The leader of Lebanon's Hezbollah terrorist organization on Saturday categorically denied Israeli claims about his group having factories to produce precision-guided missiles in Lebanon, saying that such "lies" were an attempt to justify Israeli attacks against the country.
The IDF, meanwhile, said on Saturday that in the past week its "ground forces, air, navy and intelligence forces improved their preparedness for various scenarios in the northern command area."
Follow Israel Hayom on Facebook and Twitter
It posted on Twitter footage of tanks and ground forces being deployed to the northern sector.
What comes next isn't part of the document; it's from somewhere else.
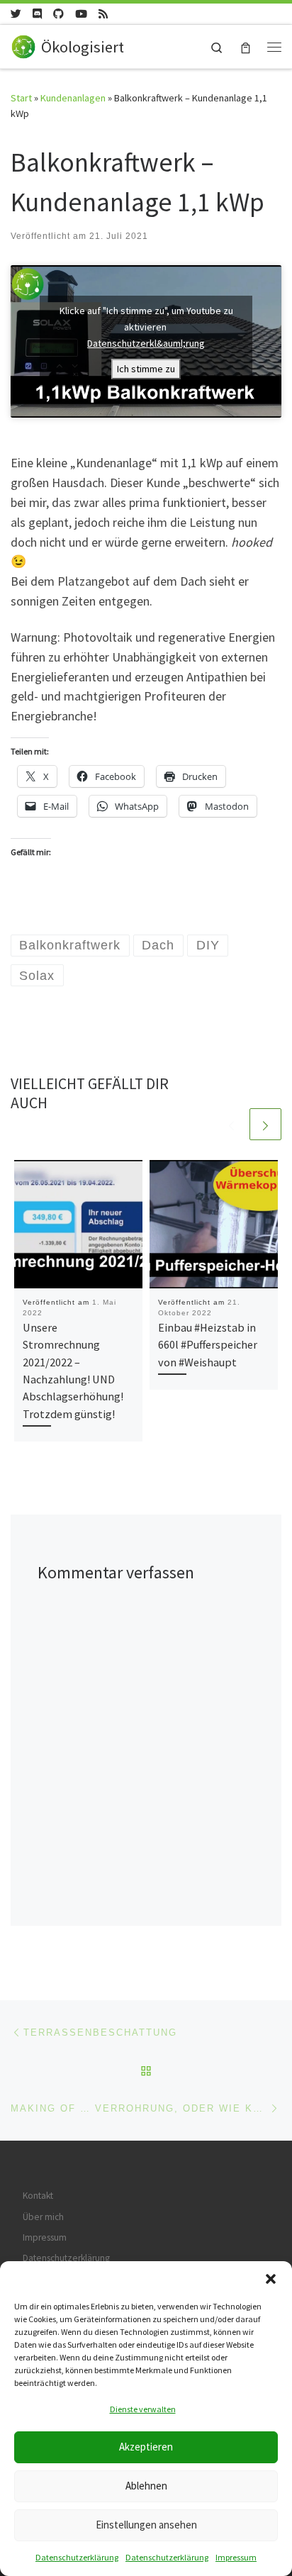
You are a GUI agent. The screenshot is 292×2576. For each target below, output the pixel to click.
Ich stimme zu (146, 368)
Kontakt (38, 2196)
In a speech to hundreds of his followers who gathered in the group's stronghold in southern Beirut, Hassan Nasrallah said his group possessed precision-guided missiles but not the factories to produce them.
"We do not have factories to produce precision-guided missiles in Lebanon," he said.
Nasrallah spoke a week after Israel allegedly crash-landed two drones in Hezbollah-dominated southern Beirut. One of the drones landed on the roof of Hezbollah's media office while another exploded and crashed nearby, causing a fire and damage to buildings.
Drones like the ones used in the Beirut attack last weekend "open the door to assassinations" if left unanswered, he said. "This matter will not be tolerated ... Israel must pay the price."
The Iranian-backed group said both drones were armed with explosives and were carrying out an attack mission.
Israeli media reported that earlier this week, Israeli drones targeted a Beirut facility housing a "planetary mixer," a large industrial machine that is critical to making missiles.
Prime Minister Benjamin Netanyahu accused Iran and its proxy Hezbollah of racing to build a missile-production program in Lebanon, vowing to destroy the ambitious project and issuing a stern warning to his enemies to "be careful."
The threats ratcheted up an already tense standoff that has pushed the bitter adversaries closer toward open, armed conflict in recent weeks.
Nasrallah said that Netanyahu was looking for pretexts to hit Lebanon. He said it is Hezbollah's "right" to have such factories, "but we have nothing of the sort."
"All the threats and intimidations will not prevent the retaliation of the resistance," he said.
The timing and scale of Hezbollah's response, he added, "is now in the hands of the field commanders who know what they must do ... and what the limits are."
Precision-guided missiles could pose a counterbalance to Israel's overwhelming military force in any future war, with the capacity to home in on and knock out core infrastructure sites.